*** Input

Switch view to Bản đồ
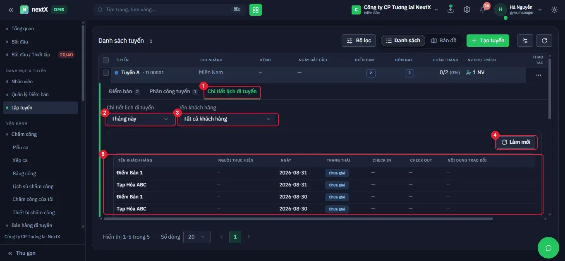 pos(444,41)
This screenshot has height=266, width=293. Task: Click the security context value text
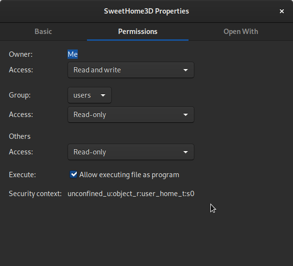(131, 194)
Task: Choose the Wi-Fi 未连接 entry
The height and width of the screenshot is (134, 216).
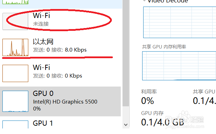Action: [60, 21]
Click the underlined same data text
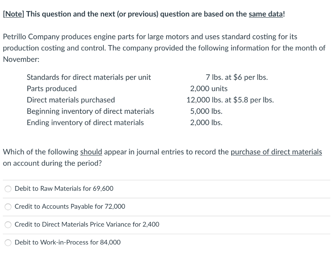335x254 pixels. pyautogui.click(x=265, y=14)
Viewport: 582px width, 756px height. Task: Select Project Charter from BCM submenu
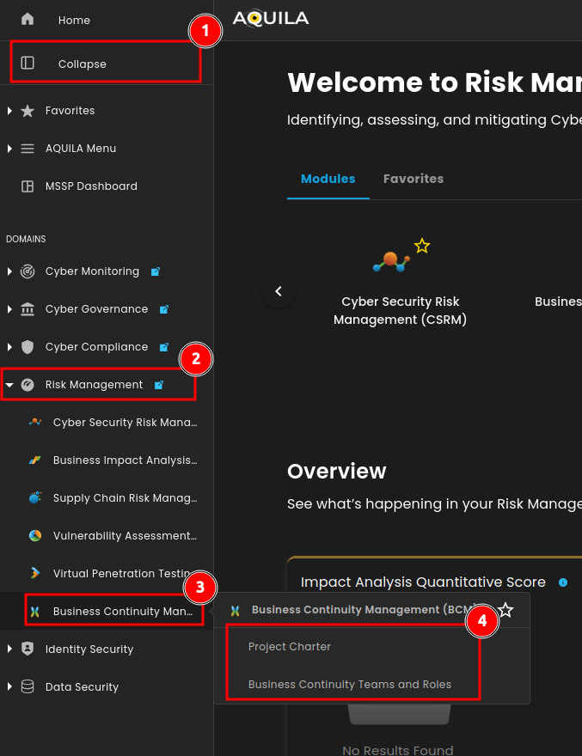(290, 647)
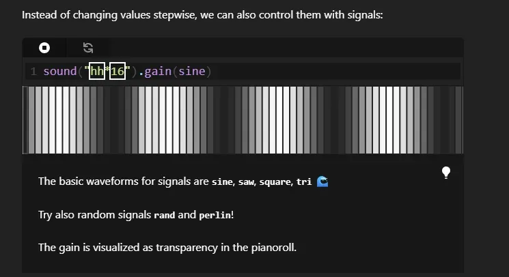
Task: Click the "gain" function in the code
Action: tap(158, 71)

******

Rewrite the records above, replacing every "screenshot" with "capture" and keeping everything else unchanged. Leave out the pictures.

Switch view to Bản đồ
 pos(444,41)
This capture has height=266, width=293. Task: Click the security context value text
(131, 194)
Task: Choose the Wi-Fi 未连接 entry
The height and width of the capture is (134, 216).
Action: [60, 21]
Click the underlined same data text
335x254 pixels. pyautogui.click(x=265, y=14)
Viewport: 582px width, 756px height. Task: Select Project Charter from BCM submenu
(290, 647)
Task: Click the "gain" function in the code
Action: tap(158, 71)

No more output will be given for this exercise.